§ **Reading text**
☆ ☆ ☆ ☆ ☆ ☆ ☆
Figure 5. By-city tense vowel systems.

The by-city lax vowel systems are illustrated in Figure 6. Once again, these are median values without measures of dispersion. Regional differences can be noted in the F1 of happY. The vowel is higher in Liverpool and Newcastle, compared to Leeds, Sheffield, and Manchester. This is consistent with previous descriptions about the regional distribution of happY-tensing, as present consistently in Liverpool and Newcastle, but not in Manchester or Yorkshire. Nevertheless, happY is higher than KIT for all cities, except Leeds, which is however, due to KIT being exceptionally raised in Leeds (same as in Table 8). There does not seem to much evidence for FOOT-fronting in any of the cities, unlike in SSBE (Hawkins and Midgley, 2005; Strycharczuk and Scobbie, 2017b). Note that, in the present data, FOOT tends to have similar degree of acoustic backness to LOT. There seems to be some slight FOOT-fronting in Newcastle, whereas in Liverpool, the FOOT vowel is the most retracted. The STRUT vowel is lower than FOOT for all cities, and it is especially low in Newcastle, where STRUT is clearly distinct from FOOT. The TRAP and BATH vowels show some regional variation in height, but generally BATH is as front as TRAP for all cities. The DRESS vowel is somewhat lowered in Liverpool, compared to other locations. The lettER vowel is very similar in Leeds, Sheffield, and Manchester, but relatively more open in Liverpool and Newcastle.


Figure 6. By-city lax vowel systems.


Table 8. Highest ranked features for each city.

In comparison to previous descriptions, our results largely confirm that the reports about the regional distribution of happY tensing. They also confirm that, across the North of England, the BATH vowel patterns with TRAP. The lowering of lettER in Newcastle is consistent with the description by Wells (1982b). However, we also find lettER lowering in Liverpool, where it had not been noted. Conversely, the Manchester lettER vowel is not lowered, contra the stereotype. The DRESS vowel also seems lowered, as well as centered in Liverpool. Perhaps most strikingly, for all cities, and especially in Newcastle, we find some STRUT lowering, relative to FOOT.

Figure 7 illustrates the diphthongs systems for the individual cities. Impressionistically, the diphthongs appear to show more regional variation than monophthongs. FACE is a closing diphthong for all cities. The median values do not include monophthongal varieties, as reported for Yorkshire, or centring diphthongs, as reported for Newcastle. In Manchester and Liverpool, FACE seems to be more diphthongal, compared to other cities. A similar generalization can be made for GOAT: it is a closing diphthong overall, and it is relatively wider in Manchester and Liverpool. Furthermore, there is regional variation with respect to the onglide of GOAT. In Liverpool, there is quite clear GOAT-fronting. The offglide of GOAT is also more front in Leeds and Sheffield, compared to Manchester and Newcastle. The PRICE vowel has a relatively back and low onglide for all cities. The offglide, however, differs by city. In Liverpool, PRICE is relatively monophthongal, which, however, is likely due to the segmental context, since was followed by a nasal (time), and PRICE monophthongisation before nasal is noted for Liverpool by Knowles (1978). In Newcastle, PRICE is a very wide diphthong. The remaining cities have an in-between, but clearly diphthongal variant. The MOUTH vowel is relatively stable across the cities. The NEAR vowel is a centring diphthong in Leeds, Sheffield, and Newcastle. In Liverpool and especially Manchester, it is considerably more monophthongal. In Liverpool, it still seems to have a centring, if a short, trajectory. In Manchester, the offglide is somewhat higher than the onglide, but there is very little movement overall. The SQUARE vowel is quite clearly diphthongal in Newcastle, with a surprisingly low offglide. In comparison, other cities have a more monophthongal variant. In Liverpool, the SQUARE vowel is relatively raised, overlapping in the formant range with NURSE, consistent with previous reports of a NURSE-SQUARE merger.
☆ ☆ ☆ ☆ ☆ ☆ ☆
§ **Supplied data**

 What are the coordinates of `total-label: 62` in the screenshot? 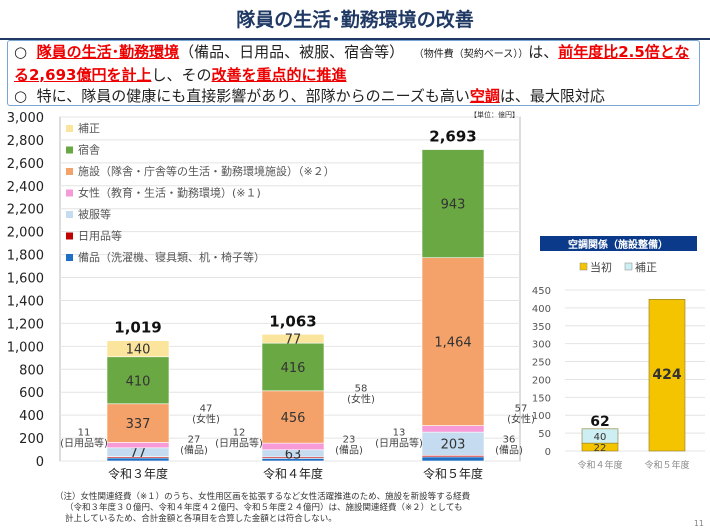 It's located at (600, 422).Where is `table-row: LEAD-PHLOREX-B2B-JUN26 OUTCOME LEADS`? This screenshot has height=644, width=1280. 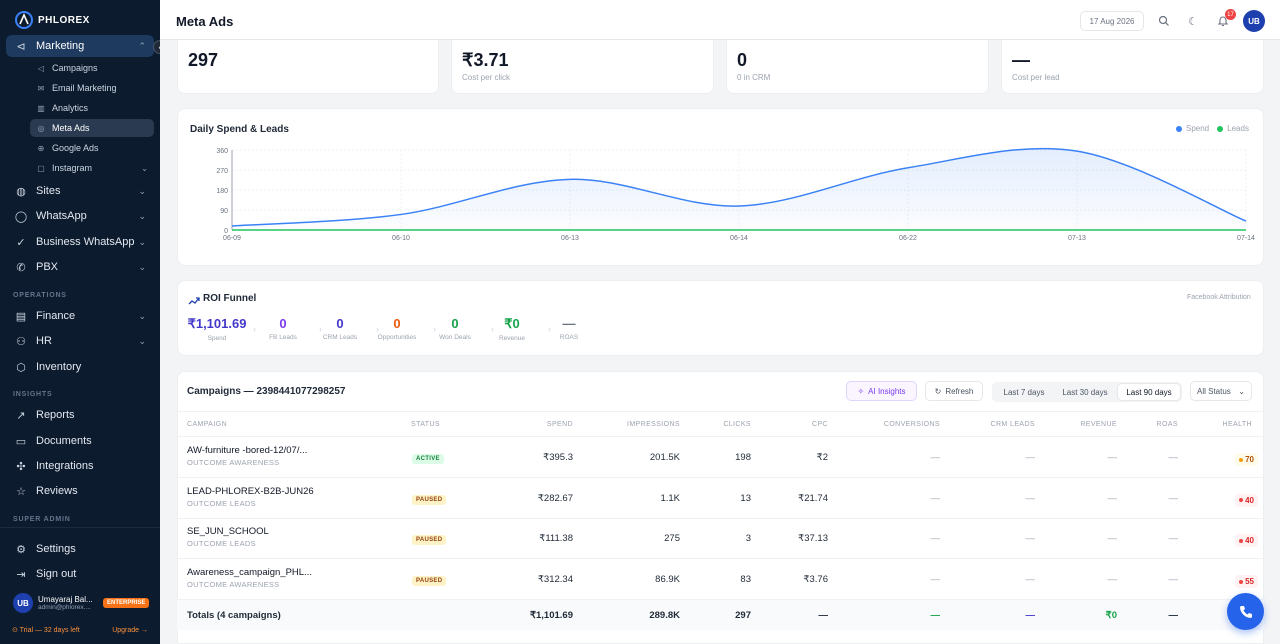
table-row: LEAD-PHLOREX-B2B-JUN26 OUTCOME LEADS is located at coordinates (250, 497).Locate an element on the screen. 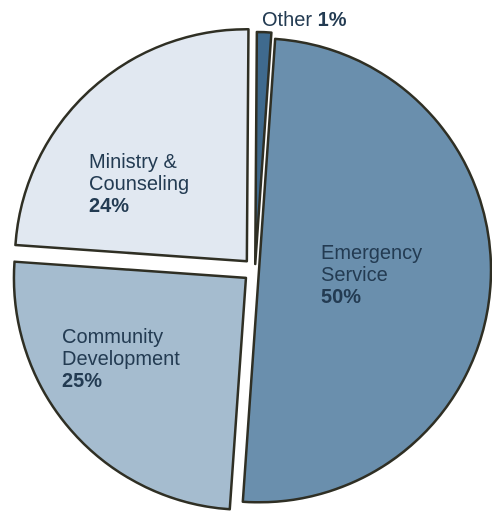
☆ ☆ ☆ ☆ ☆ ☆ ☆
§ **What you have to do**
Reproduce verbatim the part of the vowel-systems text above, starting at "In comparison to" and ending at "relative to FOOT.".

§ **Result of this exercise**
In comparison to previous descriptions, our results largely confirm that the reports about the regional distribution of happY tensing. They also confirm that, across the North of England, the BATH vowel patterns with TRAP. The lowering of lettER in Newcastle is consistent with the description by Wells (1982b). However, we also find lettER lowering in Liverpool, where it had not been noted. Conversely, the Manchester lettER vowel is not lowered, contra the stereotype. The DRESS vowel also seems lowered, as well as centered in Liverpool. Perhaps most strikingly, for all cities, and especially in Newcastle, we find some STRUT lowering, relative to FOOT.